Takot created this task.Jan 18 2019, 4:12 PM
Restricted Application added a subscriber: Aklapper. · View Herald Transcript
Takot updated the task description. (Show Details)Jan 18 2019, 4:15 PM
Takot updated the task description. (Show Details)
Takot updated the task description. (Show Details)
Takot updated the task description. (Show Details)Jan 18 2019, 4:22 PM
Takot updated the task description. (Show Details)
Takot updated the task description. (Show Details)
Takot updated the task description. (Show Details)Jan 18 2019, 4:29 PM

@Mholloway @bearND

The section data 0.text in https://ja.wikipedia.org/api/rest_v1/page/mobile-sections-lead/大阪王将 return the following data:

"<p>類似する名称を持つ店舗チェーンとして<a href=\"/wiki/餃子の王将\" title=\"餃子の王将\">餃子の王将</a>があるが、こちらは株式会社<a href=\"/wiki/王将フードサービス\" title=\"王将フードサービス\">王将フードサービス</a>が<a href=\"/wiki/京阪神\" title=\"京阪神\">京阪神</a>地区を中心に展開している<b>全く別の</b>チェーンであり、業務上の関係は一切存在しない。

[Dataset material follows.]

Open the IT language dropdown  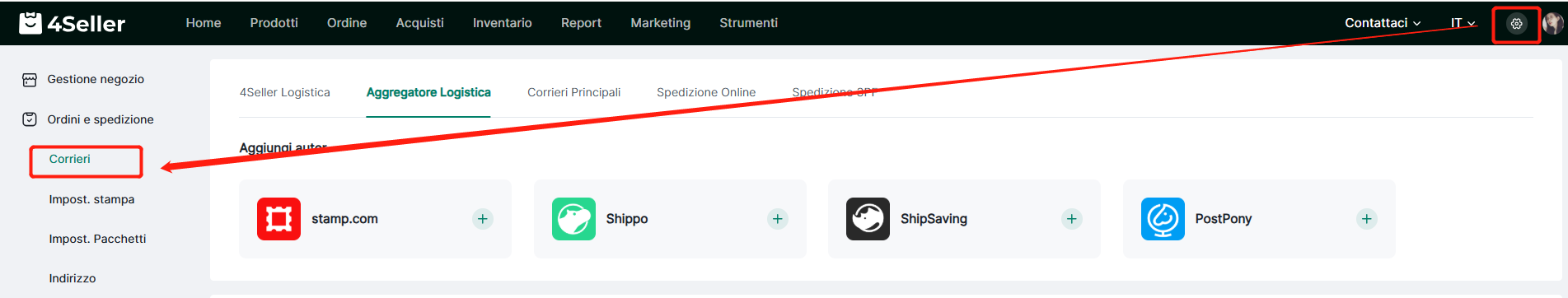tap(1463, 23)
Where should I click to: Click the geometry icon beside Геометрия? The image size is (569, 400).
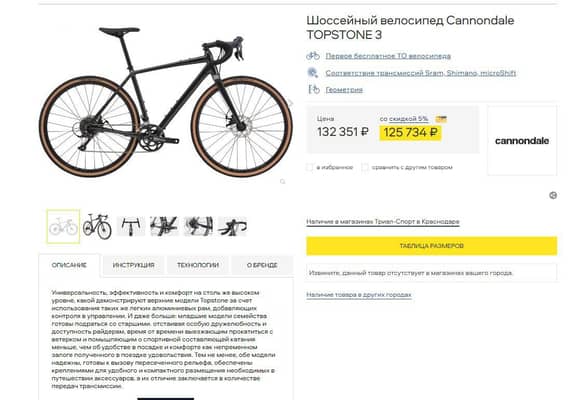click(x=314, y=89)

</p>\n\n<p><b>大阪王将</b>(おおさかおうしょう)は、株式会社<a href=\"/wiki/イートアンド\" title=\"イートアンド\">イートアンド</a>が展開している中華料理店チェーン。</p>\n\n"

which actually switches the first paragraph ( <b>大阪王将</b>(おおさかおうしょう)は、株式会社<a href=\"/wiki/イートアンド\" title=\"イートアンド\">イートアンド</a>が展開している中華料理店チェーン。</p>) to the second paragraph.

Would that be an issue of the endpoint?

I haven't tested this, but it looks like the true first paragraph is being skipped in the LeadIntroductionTransform transform from wikimedia-page-library because it does not contain at least 50 (minEligibleTextLength) characters.

The assumption of a 50-character minimum for a reasonable paragraph is probably not valid for languages with non-Latin alphabets.

bearND added a project: Language-Team.EditedJan 18 2019, 11:35 PM
bearND added subscribers: Mhurd, Niedzielski.

Yes, that is done in the page library.
The page library could detect if the content language is Asian and then chose a smaller minimum, let's say 20 or even lower (any suggestions?).

This could be done in one of two ways:
In head: <meta http-equiv="content-language" content="ja">
Or lang attribute on the body element: <body lang="ja" ...>

Or it could detect it based on the lead section itself:
/[\u0600-\uFFFF]/.test(paragraphElement.textContent).

I slightly prefer the latter version since we wouldn't have to hard-code a list of languages and don't need to look at other areas of the DOM. We could chose to include all characters >= \u0600, which means starting with the Arabic Unicode block[1]. Or at the very least start with \u3000.

[1] https://en.wikipedia.org/wiki/Unicode_block

Even 10 or 15 might be safer for CJK if the article is a sentence. I might only need 6 characters to build a sentence.
Different languages can vary a lot. But if the only motivation is to avoid <br> tag why not bring the condition into the detection?

Another idea is to use entropy.